General characteristics
- Displacement: 83 tons
- Length: 96 ft 6 in (29.41 m)
- Beam: 16 ft 5 in (5.00 m)
- Draft: 6 ft (1.8 m)
- Speed: 18 knots
- Armament: 1 x 3"/50 gun; 2 x depth charge tracks; 2 x machine gun;

= USS Patriot (PYc-47) =

USS Patriot (PYc-47), formerly the Katoura, was built in 1930 by the Herreshoff Manufacturing Company in Bristol, Rhode Island United States and purchased by the United States Navy, for $1.00, from Mr. A. Loomis of New York City on 20 September 1940. She was converted for Navy service as a submarine chaser at the Greenport Basin and Construction Company at Greenport, New York, and designated PC–455 on 4 November 1940. She was placed in service 27 February 1941.
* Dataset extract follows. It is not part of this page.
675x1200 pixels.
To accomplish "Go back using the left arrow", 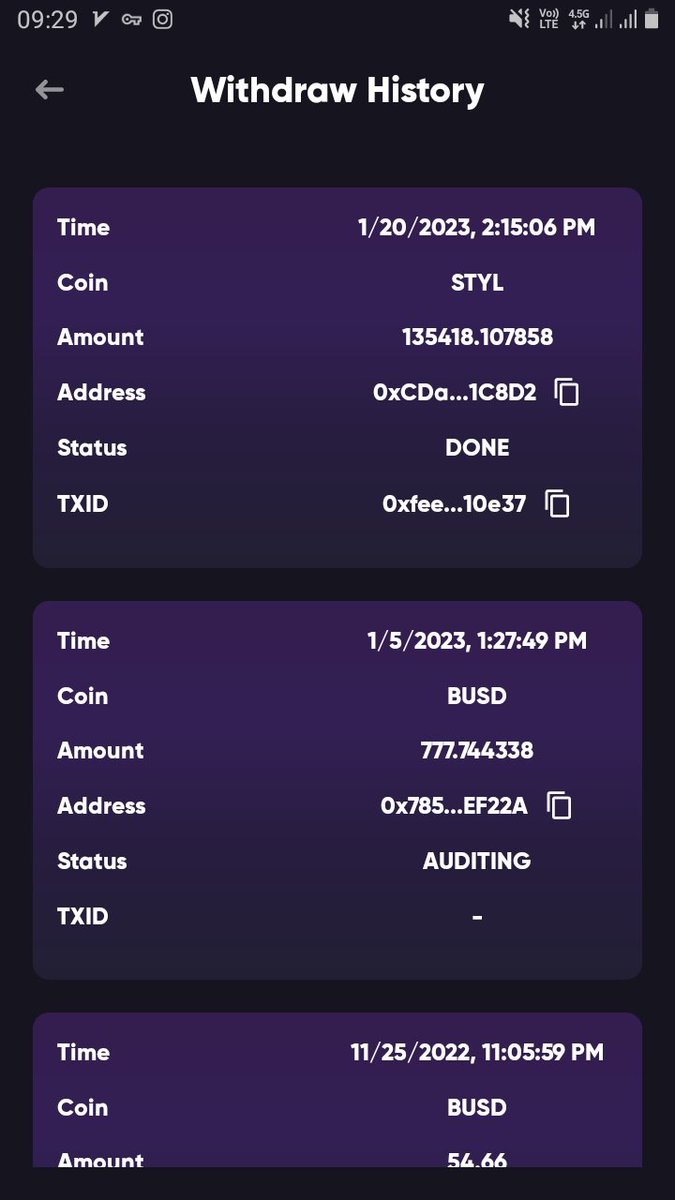I will (49, 90).
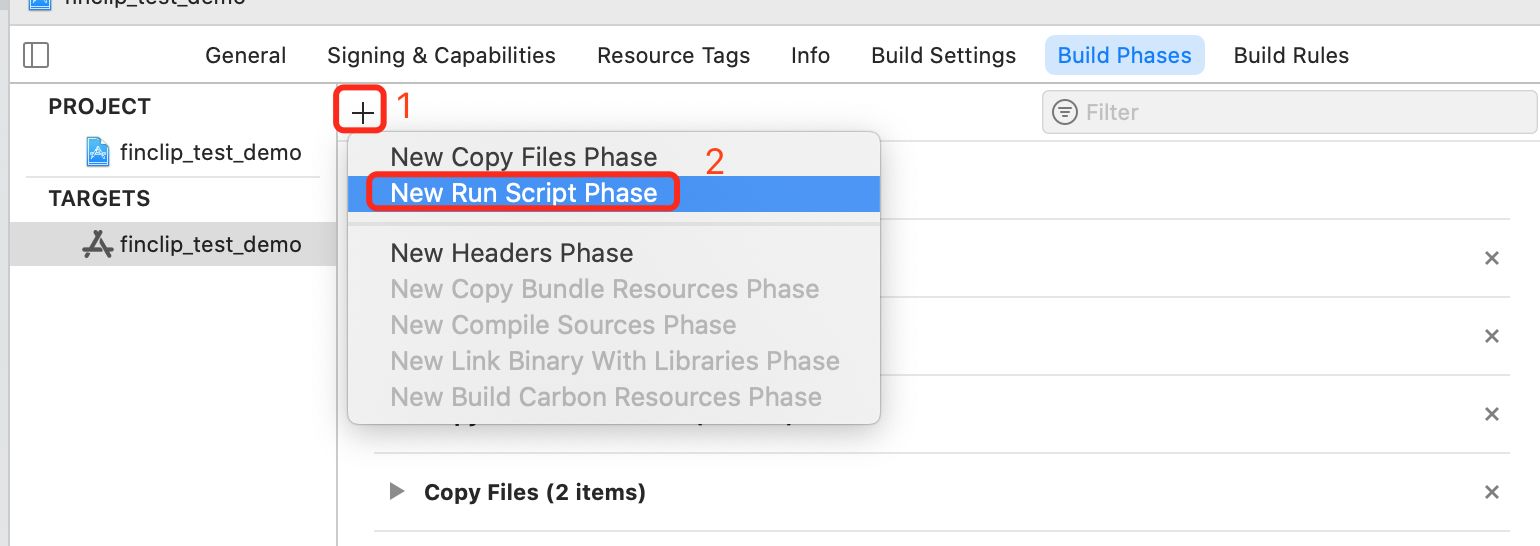Toggle the sidebar panel icon

click(36, 55)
On 1 March 1941, PC–455 departed New York City for Boston, Massachusetts, where she reported for duty in the 1st Naval District. There she conducted coastal patrol assignments as PC–455 until 16 June 1943 when she was named Patriot and redesignated PYc–47. As Patriot she continued her patrols until placed out of service 28 September 1944. She was then laid up at Quincy, Massachusetts, to await delivery to the Maritime Commission. Struck from the Naval Vessel Register on 14 October 1944, she was turned over to War Shipping Administration 14 March 1945 and subsequently sold to her former owner for the initial purchase price of $1.00.